New at Whistler: Olympic Facilities Made Public
Whistler Blackcomb, in British Columbia, has fully opened its Olympic facilities to the public. For the first time, visitors can take a bobsled or skeleton ride at the Whistler Sliding Centre, and ice skate past the Olympic cauldron at Whistler Olympic Plaza. On the slopes, the new Whistler Blackcomb Live mobile app allows guests to track their daily vertical; share their stats on social media; and check lift lines, trail conditions, and weather. And the weather’s fine, with Whistler darling La Niña delivering a deep base of snow this season.
Where to Stay: Large and luxurious, with a bevy of in-house activities and dining options including the brand-new Grill Room, the Fairmont Château Whistler Resort is hard to leave (but you barely have to, since it’s a ski-in, ski-out property just steps from the Blackcomb lifts). The Adara Hotel is a more intimate Whistler Village boutique hotel, with its trendy take on a traditional ski lodge.
Where to Eat and Drink: After just one year, Alta Bistro has earned well-deserved accolades for its seasonal dishes and lack of pretension (think mason-jar cocktails). Down in the Function Junction area, the Big Smoke Barbecue crew turns their Burnt Stew Café into the "Southern Soul Café" every weekend night, and features a special menu.
Good to Know: To carouse Whistler style, visit during the TELUS World Ski & Snowboard Festival (April 15–24) for a massive series of competitions, concerts, and art events.
New at Le Massif: A Trail for Old-Fashioned Sledding
Bragging rights to the highest vertical drop east of the Rockies belongs to Quebec’s famous Le Massif. And now, the resort has the best entrance in skiing: a luxury train from Québec City that hugs the St. Lawrence River on an hour-long trip replete with gourmet meals focused on regional gastronomy. The train is just one part of owner Daniel Gauthier’s $230-million plan to turn Le Massif into a bustling eco-resort. Gauthier was the co-founder of Cirque du Soleil, so you can bet Le Massif is over the top.

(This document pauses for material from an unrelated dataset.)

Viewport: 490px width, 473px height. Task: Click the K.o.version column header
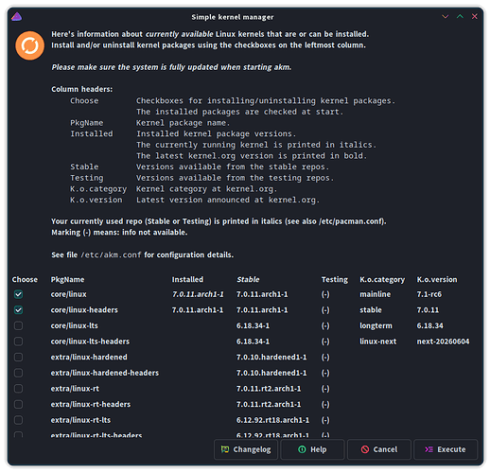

Where to Stay: La Ferme, the new eco-hotel, spa, and theater near the base of Le Massif, is scheduled to open by spring, 2012. Until then, Auberge La Courtepointe, at the base of Le Massif in Petite-Rivière-Saint-François, has 14 guest rooms in a stately mansion. Further away but accessible via the luxury train, the Fairmont Le Manoir Richelieu in La Malbaie is known for its grandeur—and the adjacent Casino de Charlevoix.
Where to Eat and Drink: At mountaintop Mer & Monts, panoramic views complement locally sourced dishes from Paris-born chef Guy Bessone. In nearby Baie-Saint-Paul, Mouton Noir also serves French bistro cuisine with a local twist—like an award-winning, pan-crusted organic pork shoulder with maple and coriander.
Good to Know: Don’t miss rodeling—old-fashioned sledding—on this year’s new rodeling hill, a switchback trail separate from the ski terrain.